The Commons Transport Select Committee has called for a reduction of VAT for electric vehicle street charging as part of a wider report on EVs.
In the report ‘Zero emission vehicles’, MPs on the Transport Committee delivered a set of recommendations to Government to boost the production and purchase of electric vehicles as the net-zero deadline approaches.
One of the key recommendations was for Government to address the discrepancy between the 5% VAT incurred for home charging and 20% VAT for on-street and to ensure consumers are protected from excessive costs when charging in public.
The report states: “With charging at home substantially cheaper than on-street charging, pricing must be fair for people who charge their electric vehicles in public spaces.
“The Committee welcomes the Government’s commitment to regulate interoperability between charge points and pricing transparency for public charge points later this year. However, mandating industry to use pricing to move consumer behaviour towards a ‘little and often’ refuelling habit will also help.”
Chair of the Transport Committee, Huw Merriman MP, commented: “Putting guarantees in place on infrastructure is crucial but one report after another flags concerns to Government about the provision of electric car charging infrastructure. Let ours be the last: it’s time that ministers set out the route map to delivering a network of services for everyone across the UK.
“The Government’s inclusion of a ZEV mandate in a recent consultation is welcome but not enough on its own.
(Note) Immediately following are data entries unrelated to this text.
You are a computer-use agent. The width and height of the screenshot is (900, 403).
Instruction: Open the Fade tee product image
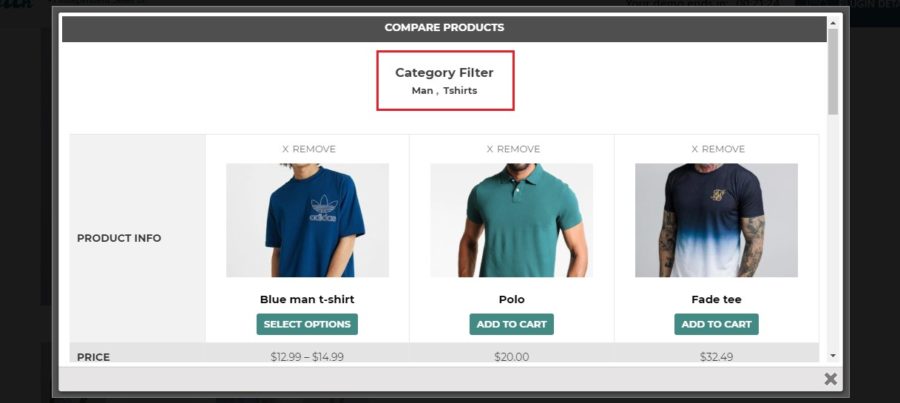[x=716, y=220]
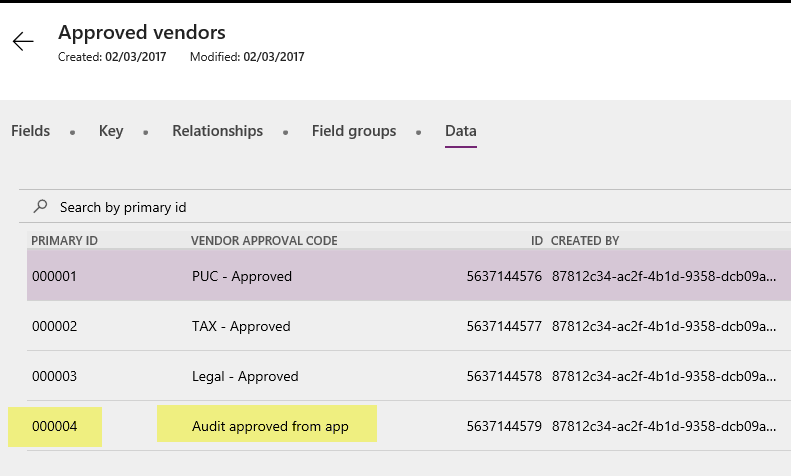Select row with primary ID 000001
This screenshot has width=791, height=476.
55,276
Charging electric vehicles should be convenient, straightforward and inexpensive and drivers must not be disadvantaged by where they live or how they charge their vehicles. Shifting the subsidy from the taxpayer to the manufacturer will incentivise those who deliver the fewest electric vehicles in our showrooms to up their game.”
This report comes less than a week after the Competition and Markets Authority raised its own concerns over the slow roll-out of nation’s public charging network and an existing postcode lottery of chargepoints.
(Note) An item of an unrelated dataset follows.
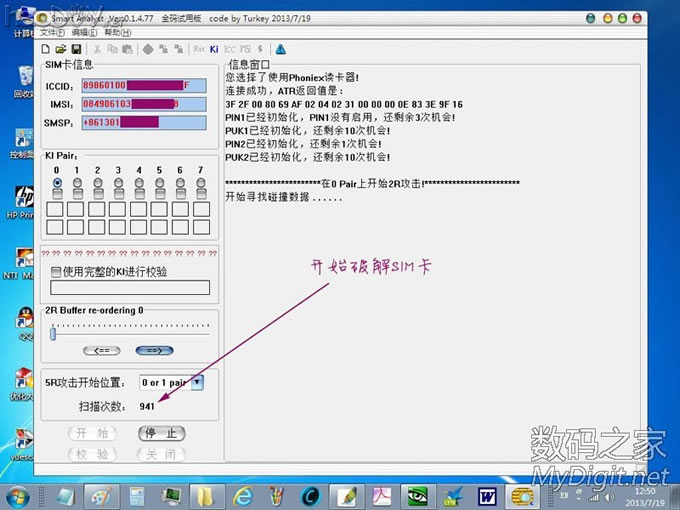Click the Rst toolbar icon

click(198, 49)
It called for an increased roll-out of rapid devices so that charging an EV could be ‘as simple as filling up with petrol or diesel’.
The Transport Committee’s paper provides a raft of recommendations to improve the public charging network in Britain, amid fears that there will be an infrastructure postcode lottery, with drivers in rural and remote areas and those without off-street parking having limited access to devices.
Other recommendations include working with the National Grid to map national coverage to eradicate ‘not-spot’ areas and identify locations where the Grid will not cope with additional usage.
Unless charging habits change, or the National Grid is strengthened, concerns exist that the charging needs from millions of new electric vehicles will cause blackouts to parts of the country.
Merriman MP added: “Unless the National Grid gains more capacity, consumer behaviour will have to alter so that charging takes place when supply can meet the additional demand. The alternative will be blackouts in parts of the country. We also cannot have a repeat of the broadband and mobile ‘not spot’ lottery which would mean those in remote parts cannot join the electric vehicle revolution.
Elsewhere in the report, the committee calls for support for sub-national transport bodies and local authorities to deliver sufficient and well-maintained charging infrastructure solutions tailored to local needs.
It also recommends ‘ring-fencing’ a portion of the £90 million local charging scheme so local authorities can employ dedicated ‘charge point champions’ to deliver local charging infrastructure strategies.
The report also calls for Government to identify and address under-provision at locations outside the strategic road network, where grid connection costs and grid upgrades are expensive and the business case for investment is weak. It also recommends amending the wayleave regime for installing charging infrastructure to ensure that that regime does not act as a barrier to roll-out.
Whilst there is work to be done, Merriman that the country should still continue to accelerate the adoption of electric vehicles, in order for the Government to achieve its net-zero goals.
He said: “As car usage returns to pre-pandemic levels, we must keep our sights locked on the target: all new cars and vans should be electric by 2035 at the latest. To help consumers see their route to a zero-emission world, choosing to run an electric vehicle must be as seamless as possible. Today we offer a set of recommendations to help Government hit the accelerator on its ambition.”